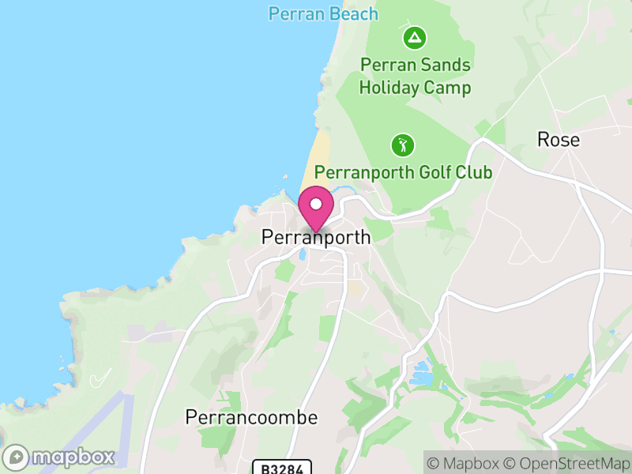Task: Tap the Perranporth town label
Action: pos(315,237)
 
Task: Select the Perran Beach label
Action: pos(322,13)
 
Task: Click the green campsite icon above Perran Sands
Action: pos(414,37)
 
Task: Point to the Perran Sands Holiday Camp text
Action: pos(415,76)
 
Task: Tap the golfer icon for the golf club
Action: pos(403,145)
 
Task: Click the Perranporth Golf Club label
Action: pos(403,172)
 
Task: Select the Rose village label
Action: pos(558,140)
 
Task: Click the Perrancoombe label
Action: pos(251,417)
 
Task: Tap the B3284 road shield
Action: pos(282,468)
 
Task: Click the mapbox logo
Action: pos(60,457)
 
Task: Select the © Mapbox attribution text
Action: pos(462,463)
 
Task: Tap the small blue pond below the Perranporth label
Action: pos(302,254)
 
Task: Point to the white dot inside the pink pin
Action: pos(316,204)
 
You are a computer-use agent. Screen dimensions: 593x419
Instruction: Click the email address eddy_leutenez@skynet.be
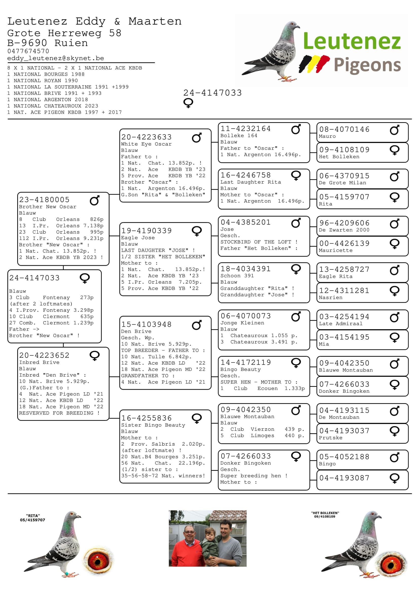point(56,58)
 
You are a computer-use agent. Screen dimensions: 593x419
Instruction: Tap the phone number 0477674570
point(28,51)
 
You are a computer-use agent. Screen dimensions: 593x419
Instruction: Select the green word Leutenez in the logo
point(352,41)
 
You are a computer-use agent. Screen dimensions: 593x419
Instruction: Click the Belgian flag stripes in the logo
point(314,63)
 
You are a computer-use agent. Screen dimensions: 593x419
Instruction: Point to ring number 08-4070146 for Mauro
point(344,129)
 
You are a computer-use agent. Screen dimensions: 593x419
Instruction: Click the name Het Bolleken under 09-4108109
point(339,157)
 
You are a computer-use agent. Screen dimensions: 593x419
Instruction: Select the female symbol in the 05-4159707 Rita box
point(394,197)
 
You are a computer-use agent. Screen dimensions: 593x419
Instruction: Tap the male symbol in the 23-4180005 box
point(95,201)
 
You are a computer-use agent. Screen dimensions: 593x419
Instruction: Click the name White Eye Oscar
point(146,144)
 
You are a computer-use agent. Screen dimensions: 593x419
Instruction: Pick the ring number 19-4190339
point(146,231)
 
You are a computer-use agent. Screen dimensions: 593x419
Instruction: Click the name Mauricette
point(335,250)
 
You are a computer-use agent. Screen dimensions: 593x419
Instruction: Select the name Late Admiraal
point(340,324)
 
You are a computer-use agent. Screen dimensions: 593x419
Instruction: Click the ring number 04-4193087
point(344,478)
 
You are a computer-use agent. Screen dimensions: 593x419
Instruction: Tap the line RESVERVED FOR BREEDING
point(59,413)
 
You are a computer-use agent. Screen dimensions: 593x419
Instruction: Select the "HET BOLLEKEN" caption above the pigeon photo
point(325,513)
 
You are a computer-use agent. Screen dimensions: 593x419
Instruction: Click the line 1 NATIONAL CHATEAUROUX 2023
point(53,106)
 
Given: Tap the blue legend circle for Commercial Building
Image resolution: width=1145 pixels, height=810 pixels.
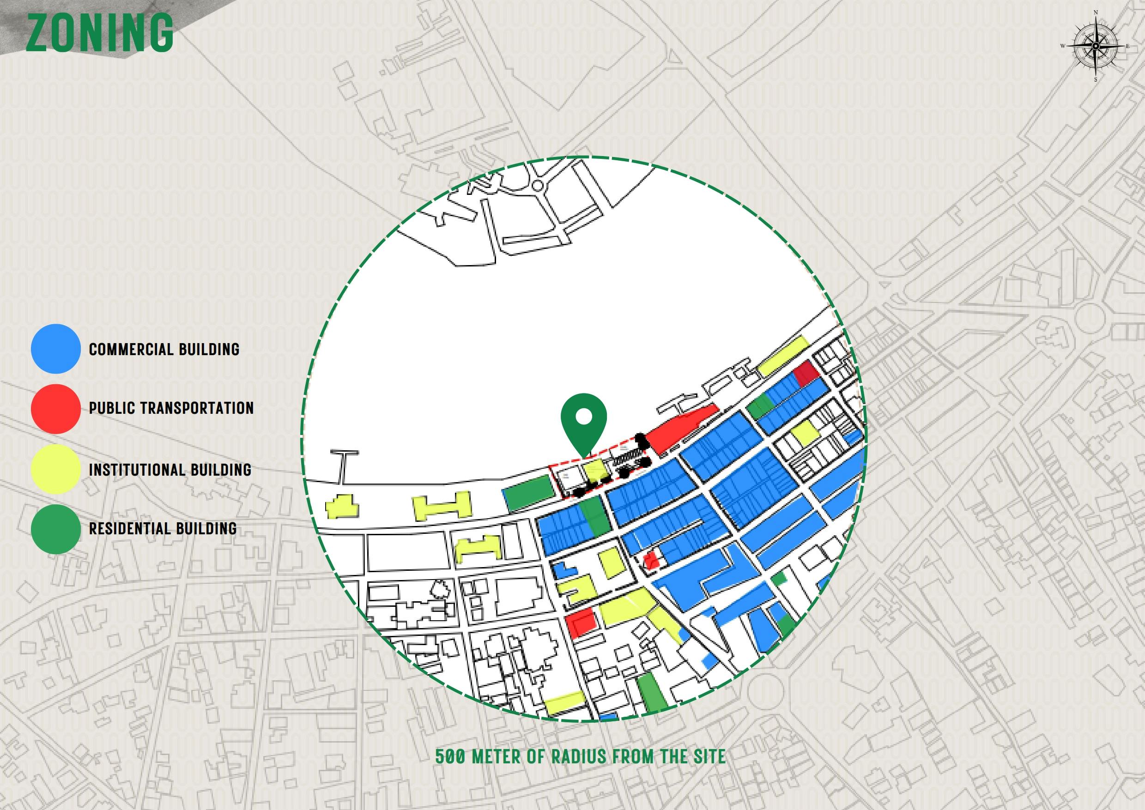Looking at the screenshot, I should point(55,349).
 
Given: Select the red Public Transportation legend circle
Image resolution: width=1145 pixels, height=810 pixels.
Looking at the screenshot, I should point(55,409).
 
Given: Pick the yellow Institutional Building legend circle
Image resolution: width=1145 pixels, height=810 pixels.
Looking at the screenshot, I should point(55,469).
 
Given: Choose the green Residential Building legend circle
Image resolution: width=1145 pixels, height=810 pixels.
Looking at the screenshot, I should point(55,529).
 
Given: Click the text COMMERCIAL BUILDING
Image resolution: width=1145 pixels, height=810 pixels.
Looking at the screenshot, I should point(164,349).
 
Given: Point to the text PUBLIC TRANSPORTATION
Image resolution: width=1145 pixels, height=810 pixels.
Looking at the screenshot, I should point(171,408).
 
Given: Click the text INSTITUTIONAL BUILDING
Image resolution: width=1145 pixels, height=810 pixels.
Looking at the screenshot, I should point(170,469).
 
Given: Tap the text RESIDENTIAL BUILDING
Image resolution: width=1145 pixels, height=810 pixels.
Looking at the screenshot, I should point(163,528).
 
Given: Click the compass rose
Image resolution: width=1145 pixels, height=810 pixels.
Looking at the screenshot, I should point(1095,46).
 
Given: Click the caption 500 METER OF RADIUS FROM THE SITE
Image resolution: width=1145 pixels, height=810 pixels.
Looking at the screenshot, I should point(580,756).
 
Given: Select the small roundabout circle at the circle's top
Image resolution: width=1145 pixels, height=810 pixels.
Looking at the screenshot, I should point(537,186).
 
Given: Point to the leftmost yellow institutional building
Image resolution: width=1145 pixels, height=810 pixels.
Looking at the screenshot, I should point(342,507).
----------------------------------------
Aim of the exercise: Copy the material word for word from its first line through the line containing "Action: pos(403,145)". Leave the pictures out.

Exercise solution:
Task: Tap the Perranporth town label
Action: pos(315,237)
 
Task: Select the Perran Beach label
Action: pos(322,13)
 
Task: Click the green campsite icon above Perran Sands
Action: pos(414,37)
 
Task: Point to the Perran Sands Holiday Camp text
Action: pos(415,76)
 
Task: Tap the golfer icon for the golf club
Action: pos(403,145)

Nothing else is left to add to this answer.